Sistema de Información: Se refiere a un conjunto independiente de recursos de información organizados para la recopilación, procesamiento, mantenimiento, transmisión y difusión de información según determinados procedimientos, tanto automatizados como manuales.

Tecnología: Se refiere al hardware y software operados por el Organismo o por un tercero que procese información en su nombre, para llevar a cabo una función propia del Organismo, sin tener en cuenta la tecnología utilizada, ya se trate de computación de datos, telecomunicaciones u otro tipo.

Activos:

• Recursos de información: bases de datos y archivos, documentación de sistemas, manuales de usuario, material de capacitación, procedimientos operativos o de soporte, planes de continuidad, información archivada, etc.

• Recursos de software: software de aplicaciones, sistemas operativos, herramientas de desarrollo, utilitarios, etc.

• Activos físicos: equipamiento informático (procesadores, monitores, computadoras portátiles, módems), equipos de comunicaciones (routers, PABXs, máquinas de fax, contestadores automáticos), medios magnéticos (cintas, discos), otros equipos técnicos (relacionados con el suministro eléctrico, unidades de aire acondicionado), mobiliario, lugares de emplazamiento, etc.

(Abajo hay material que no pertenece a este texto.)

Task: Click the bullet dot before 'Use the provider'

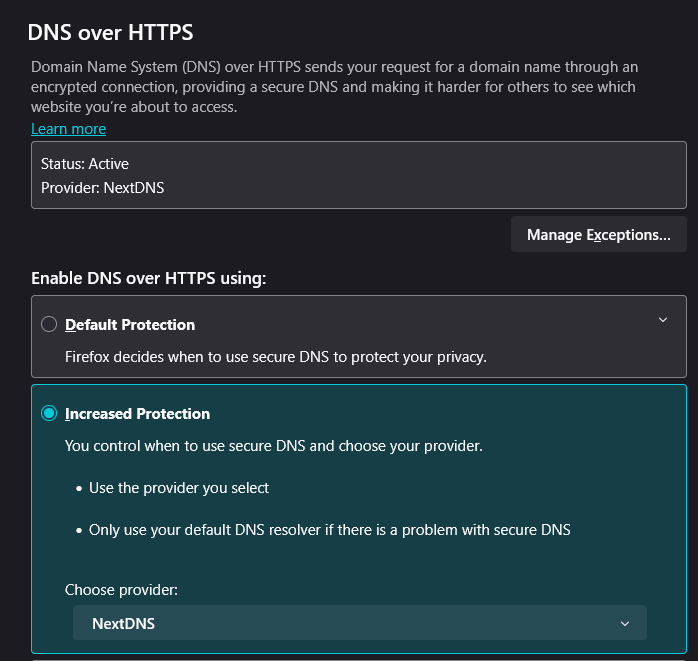Action: click(79, 489)
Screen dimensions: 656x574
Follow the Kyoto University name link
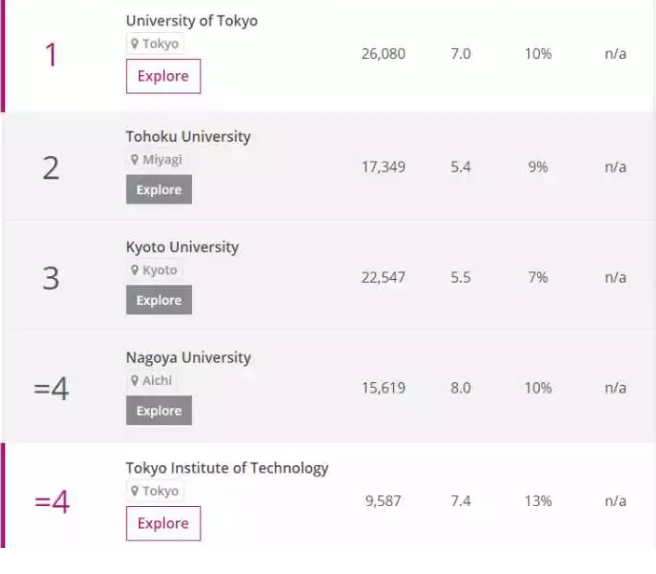point(182,247)
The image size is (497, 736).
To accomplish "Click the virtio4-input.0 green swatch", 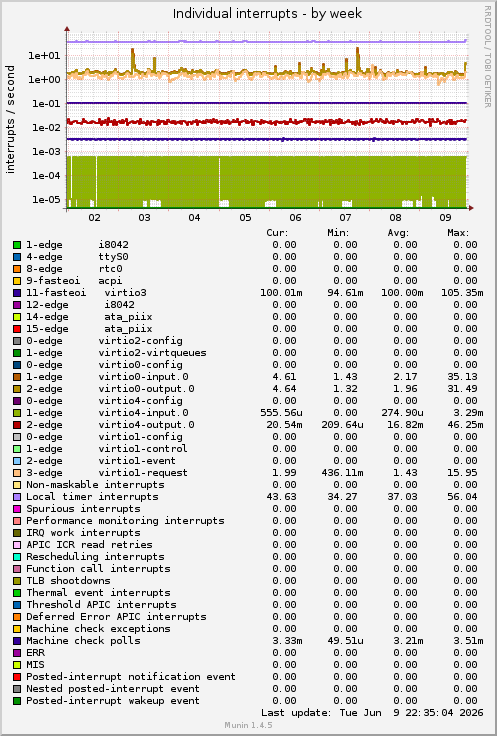I will click(x=17, y=413).
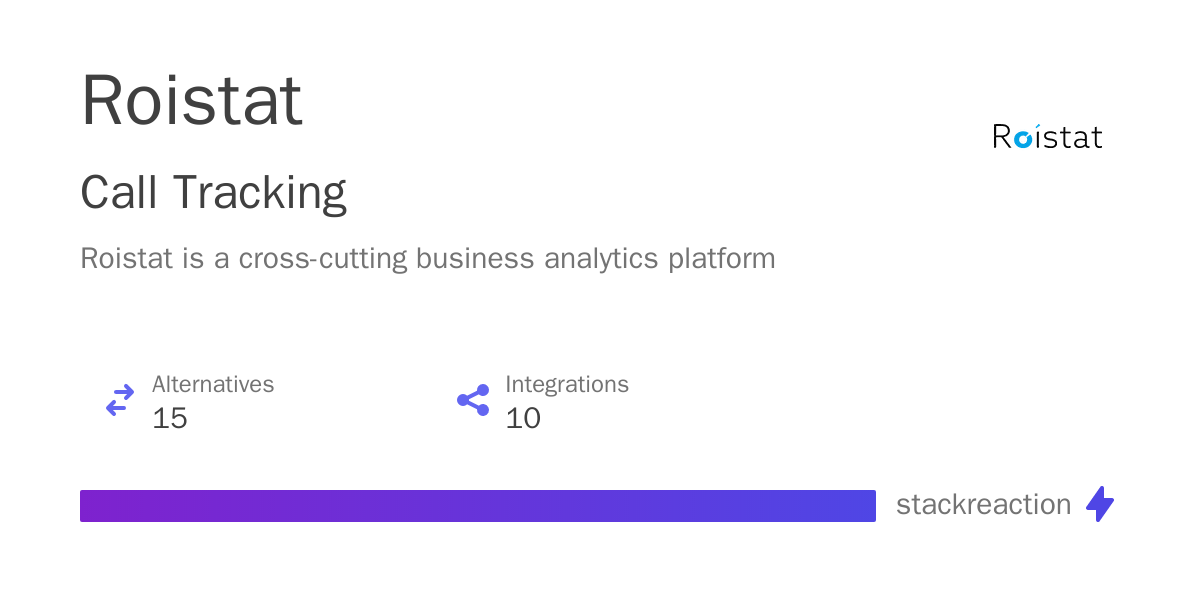Click the right blue end of gradient bar
Viewport: 1200px width, 600px height.
tap(861, 506)
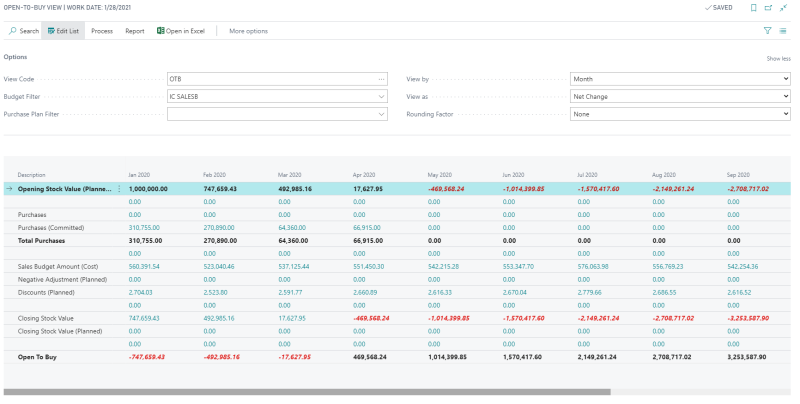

• Servicios: servicios informáticos y de comunicaciones, utilitarios generales (calefacción, iluminación, energía eléctrica, etc.).

Usuario: Todas aquellas personas que utilicen sistemas software, equipos informáticos y los servicios de Red provistos por el Poder Judicial.

 

9. FUENTES de INFORMACIÓN

"Modelo de Política de Seguridad de la Información para Organismos del Sector Público Nacional" (Versión 1, Julio-2005), aprobada por la Oficina Nacional de Tecnologías de Información (ONTI) de La Subsecretaría de Gestión Pública de la Jefatura de Gabinetes de Ministros.

"Régimen sobre el Uso Responsable de Elementos Informáticos", en el ámbito del Poder Ejecutivo de la Provincia de Buenos Aires. Aprobado por Decreto N° 2442, el 12 de Oct. 2.005. (Publicación B.O., 9 Nov. 2.005).

Normas y recomendaciones de la Coordinación de Emergencias en redes Teleinformáticas de la Administración Pública Argentina (ArCERT)

"Política Institucional y Procedimiento para el Uso Ético Legal de las Tecnologías de Información de la Universidad de Puerto Rico" (Universidad de Puerto Rico en Bayamón - 1999/2000).